The State asserts that this case is analogous to State v. Holton, supra, which involved the sufficiency of an anonymous tip to the police.   In Holton, the tipster reported that the defendant and his wife would drive to a certain liquor store in a certain car at a certain time and sell marijuana out of their car in the parking lot.   Police staked out the liquor store, saw the defendant's car arrive as described, and watched several men approach the car and kneel beside it.   Although police could not determine whether illegal activity was taking place, they detained the defendant for questioning and, upon searching the car, discovered marijuana.   We concluded that the stop was justified because the anonymous tipster predicted the defendant's future behavior in detail, and the police were able to corroborate every aspect of the tip except the transmission of marijuana.   The State contends that here, as in Holton, Kicklighter was able to corroborate innocent details of the lookout, including the description and license plate of the vehicle, the race and number of occupants, and the general direction of travel.   In light of this “corroboration,” the State maintains that the lookout was sufficient to establish reasonable suspicion.

 This case differs substantially from Holton.   Assuming the lookout was based on an anonymous tip-an assumption wholly without support in the record-the tip contained no facts that would create a suspicion of criminal activity.   While an anonymous tip may give rise to reasonable suspicion if portions of the tip are sufficiently corroborated,

[i]n order for the corroboration to be meaningful enough to show reliability, ․ the information corroborated must include a range of details relating not just to easily obtained facts and conditions existing at the time of the tip, but to future actions of third parties ordinarily not easily predicted.   In short, the information corroborated will generally need to be a prediction of future behavior ․ or something similar-that is, inside information not available to the general public.

(Citations and punctuation omitted.)  VonLinsowe v.

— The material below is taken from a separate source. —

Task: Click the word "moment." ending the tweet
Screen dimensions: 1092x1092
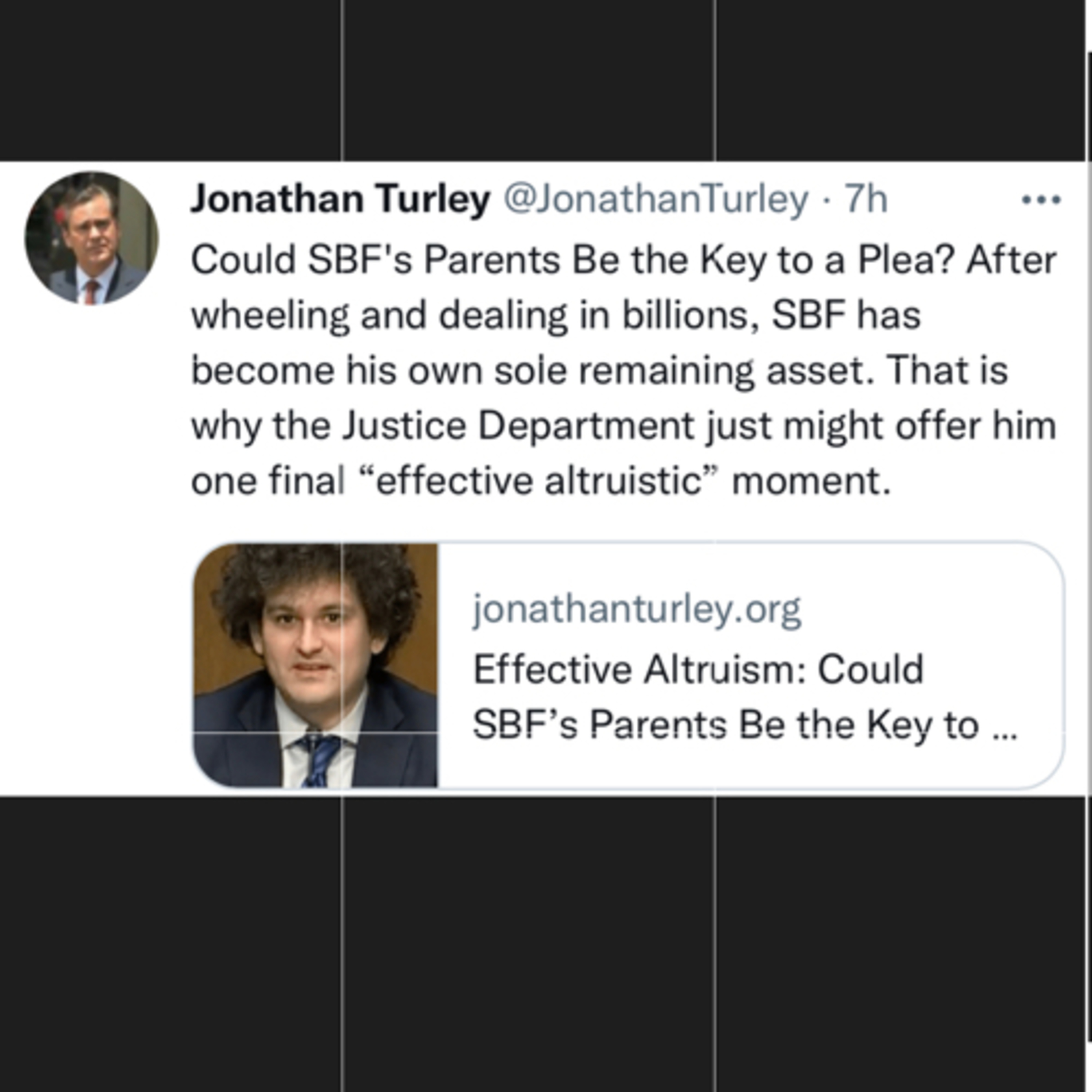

State, 213 Ga.App. 619, 621(1), 445 S.E.2d 371 (1994).   Here, the lookout merely stated that a certain car with a certain number of passengers would be traveling north on I-95 toward one of the Carolina states and that the trunk possibly contained unspecified “contraband.”   This is simply not the kind of predictive “inside information” about alleged criminal activity that can be meaningfully corroborated and that is necessary to support an investigatory stop.   See id.;  Moreland v. State, 204 Ga.App. 218-219, 418 S.E.2d 788 (1992);  Johnson v. State, 197 Ga.App. 538, 539-540, 398 S.E.2d 826 (1990).   Holton stands for the proposition that when police receive a detailed anonymous tip predicting future criminal activity, they need not corroborate every aspect of the tip before initiating a stop.  Holton does not hold, however, that an anonymous tip that is bare of any details suggesting criminal behavior may justify a stop.

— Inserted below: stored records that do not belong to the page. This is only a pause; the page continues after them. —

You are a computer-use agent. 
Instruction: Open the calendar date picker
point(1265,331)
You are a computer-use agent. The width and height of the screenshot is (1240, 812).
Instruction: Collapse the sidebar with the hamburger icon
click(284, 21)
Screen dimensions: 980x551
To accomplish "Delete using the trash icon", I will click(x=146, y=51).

Because the State failed to present any evidence that the lookout in question was based on specific, articulable facts that gave rise to a reasonable suspicion of criminal activity, we conclude that the investigatory stop of the Honda violated the Fourth Amendment.   The subsequent search was therefore tainted, and its results should have been suppressed.   See Tarwid, supra at 856, 363 S.E.2d 63.

Judgment reversed.


1.   McSwain also was charged with driving under the influence of marijuana and driving with a suspended license.

2.   Lawson also filed a notice of appeal, but has not joined in this appeal.

RUFFIN, Judge.

McMURRAY, P.J., and ANDREWS, P.J., concur.